My goth girlfriend in high school turned me onto Nine Inch Nails when I was an angsty teenager. While I had previously fallen in love with Trent Reznor in the 1990s when my mother would blare his sexually-explicit “Closer” while I was a child, his larger body of work eluded me. As I grew though, I gained more appreciation for the man and when he stepped into film composing, I followed closely. However, I missed his Bird Box score and, apparently, there’s not even that much to miss.
I never much cared to see the aforementioned Sandra Bullock thriller, as it was critically lambasted and I’d already watched A Quiet Place earlier that year. I was excited when I heard Trent and Atticus Ross were scoring it, but I guess it’s barely in the final product, something that has quite majorly irked the Nine Inch Nails frontman, especially after an apparently miserable time composing the dang thing in the first place.
Just check out his early-2000s level anger here:
“When we got immersed in it, it felt like some people were phoning it in. And you’re stuck with a film editor who had real bad taste. That’s kind of our barricade to getting stuff in the film. And the final icing on the s–t cake was we were on tour when they mixed it. And they mixed the music so low, you couldn’t hear it anyway. So it was like, that was a…that was a f–king waste of time. Then we thought, no one’s going to see this f–king movie. And, of course, it’s the hugest movie ever in Netflix.”

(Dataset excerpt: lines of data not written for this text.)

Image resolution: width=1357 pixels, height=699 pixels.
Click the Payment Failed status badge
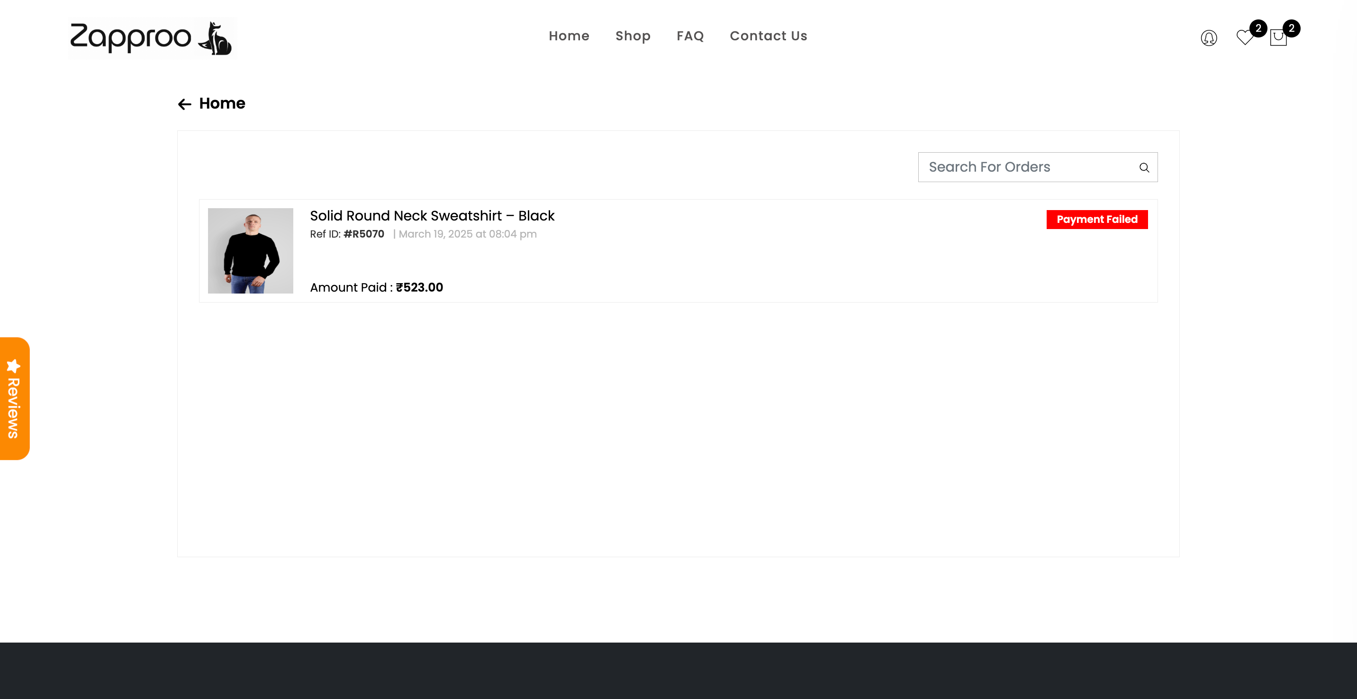(x=1097, y=219)
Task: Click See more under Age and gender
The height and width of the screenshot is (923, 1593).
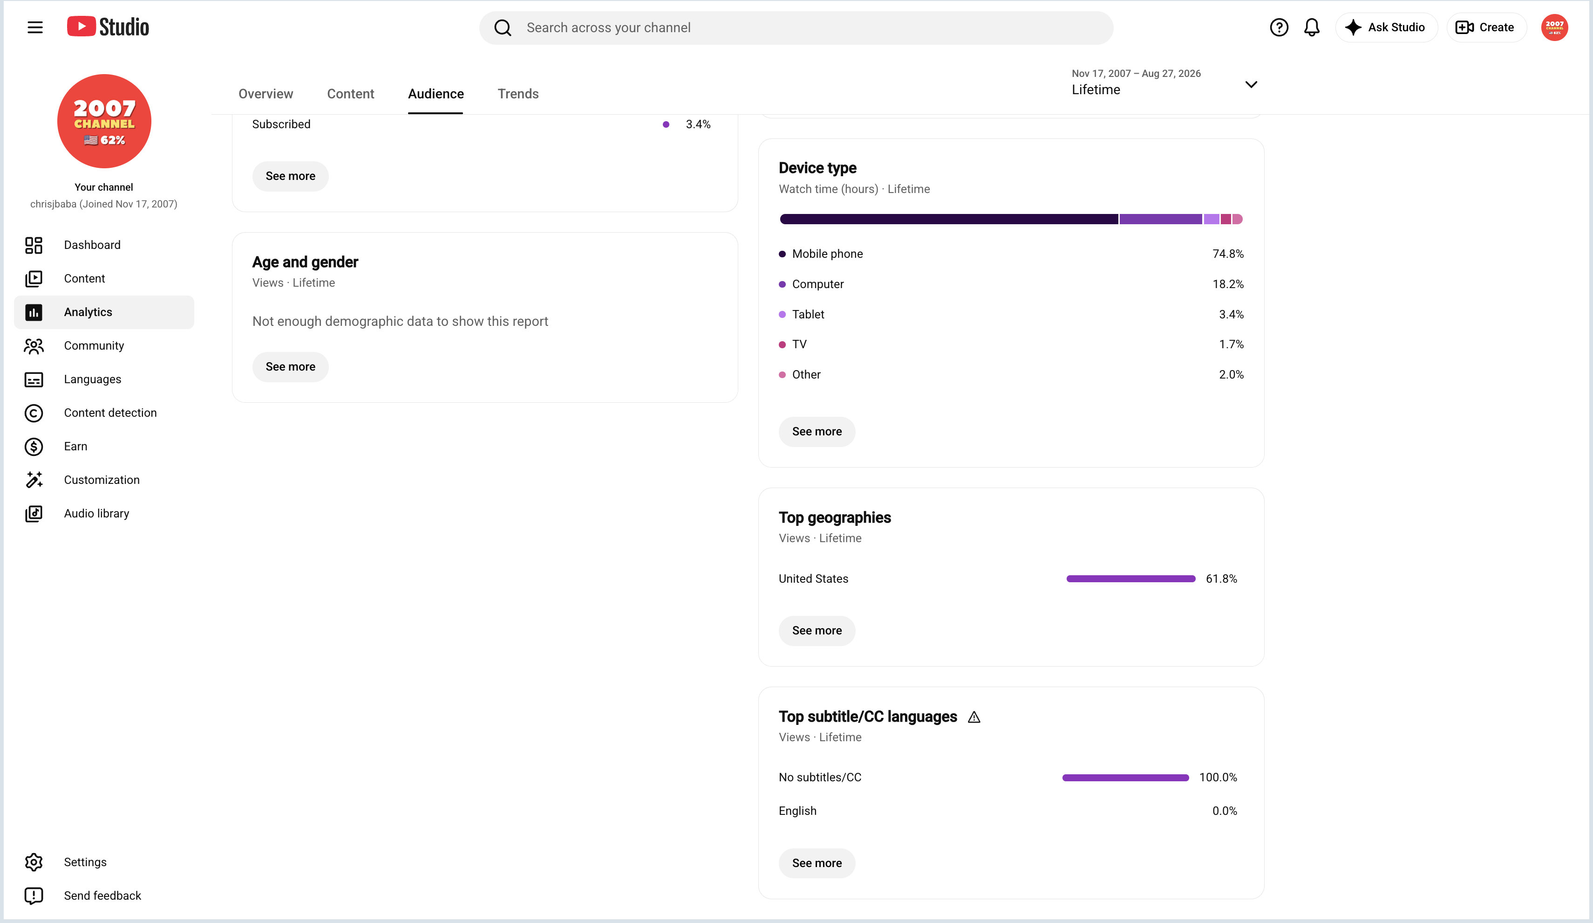Action: click(290, 366)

Hell yeah, get ’em Trent! I love the guy, I really do. I would argue to say that he never quite sold out, although that weird deal he made with Apple was kind of disheartening. He’s always been an indie music artist, though, establishing his own label, The Null Corporation, in the 2000s. Plus, he got ripped as heck after a hard time in his life, coming back bigger than ever. He’s like…awesome. And, I’ll say it, a hottie. And outspoken. And an amazing composer. What’s not to like?
I know what’s not to like: Bird Box. Yeah, it might be one of Netflix’s most watched original films of all time, but much like the movie’s editor, people seem to have bad taste these days. Oh well.